During all the poking, prodding and and testing, they determined my wife had some serious fibroid attached to one of her ovary, and she was estrogen dominant. Translated for simplicity. She was scheduled in for surgery this past December to have ALL HER WOMAN PARTS OUT. Another anniversary to look forward to, her official one year into menopause milestone. The fibroid turned out to be a knotted ball of pain the size of a grapefruit, and they took literally everything including her uterus during the surgery which took hours.
Been quite the year, and our fun is still not over. My wife still has her fibromyalgia and endometriosis with all that entails including the pain. We have to get her a Mammogram every six months for the rest of her life, and are marking the days on the calendar as we shoot for that big Blue Ribbon known as cancer free for five years.
It's this Reader's Digest saga that has seen me weigh in on the Medical Marijuana debate. My wife is one of those straight as an arrow, play by the rules goody two shoes. She sometimes thinks about being naughty, but toes the red letter of the law even when it hurts. Could marijuana help her with her pain, that pain that is with her 24/7, 365 days of the year? I think it could, and she's prone to agree with me. However, neither of us will ever know if the Federal Government does not legalize Medical Marijuana.

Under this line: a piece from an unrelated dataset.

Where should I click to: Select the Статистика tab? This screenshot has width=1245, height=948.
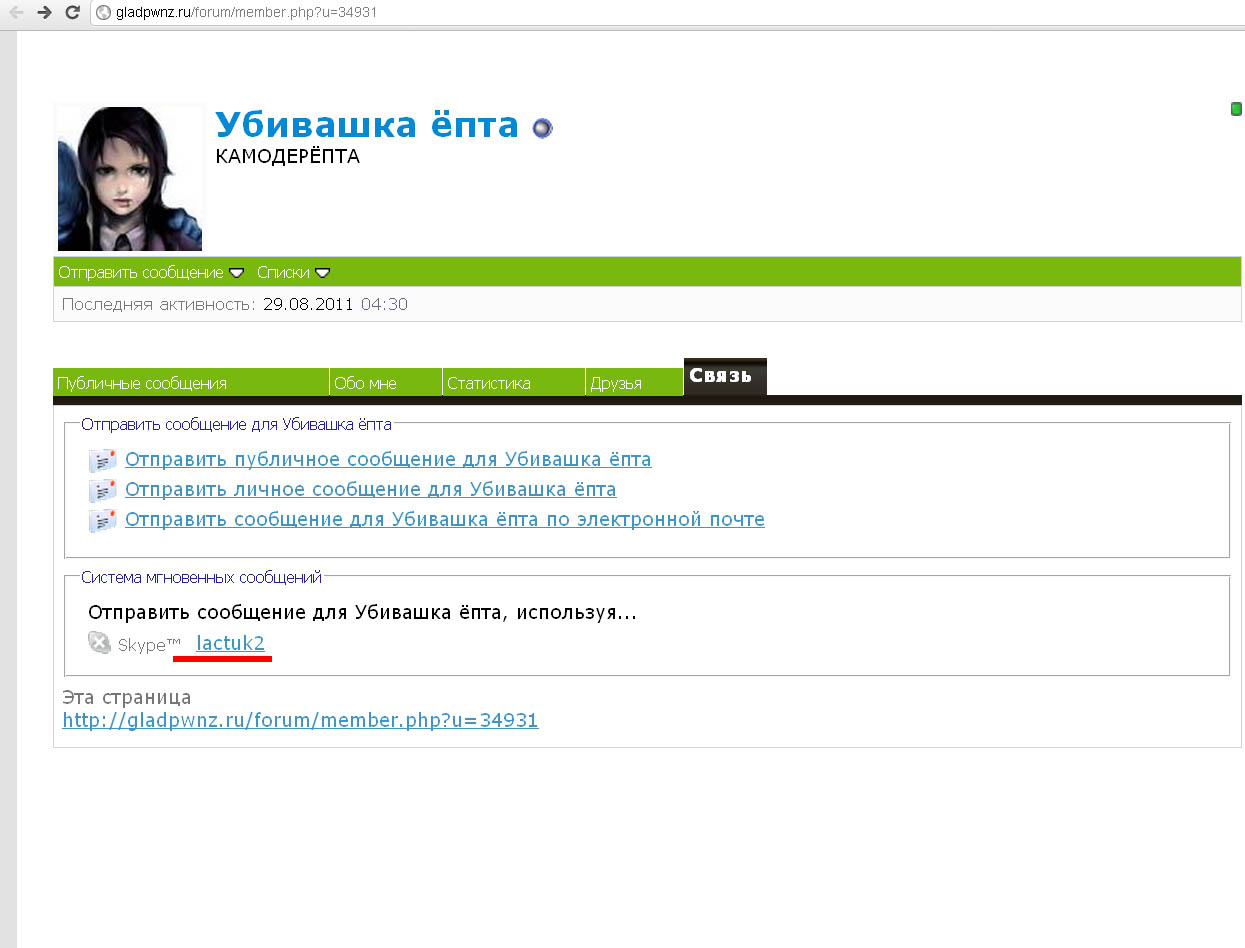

I'd like to see every member of Congress who opposes Medical Marijuana to spend say 48 hours sitting in the lounge of Sloan Kettering's cancer wards. My wife's medical team now is all Sloan Kettering, so we had her hysterectomy done there. I sat in a large waiting room with maybe 70 other people who had loved ones in surgery. I got to know the members of three different families the day my wife was operated on who received bad news, were told their loved one was dying, had X AMOUNT OF TIME left to live. I held one crying man as he tried to figure out how he was going to tell his children.
If Medical Marijuana did nothing more than help these people escape their pain (physical, emotional and mental)for a few hours, how can you deny them that? Do they not deserve to live out their waning days in a manner that suits them without government interference, without the morality of others interfering in their last days. There is so much more, but this was enough for me to make up my own mind. It is time for us as a nation to accept the fact that Prohibition has not and will not work. It is time for us as a nation to realize the incredible contributions that hemp and cannabis have to offer humanity. Hemp Bio fuels, green hemp building materials helping to solve global warming, and cannabis research leading to new cures for old diseases. The time has come for us to Legalize Medical Marijuana, the time has come to decriminalize recreational marijuana, and unshackle commercial industrial hemp production.
Before you make up your mind to "Just Say No", do my wife a favor, and go spend a few hours in the surgical waiting room of a cancer center.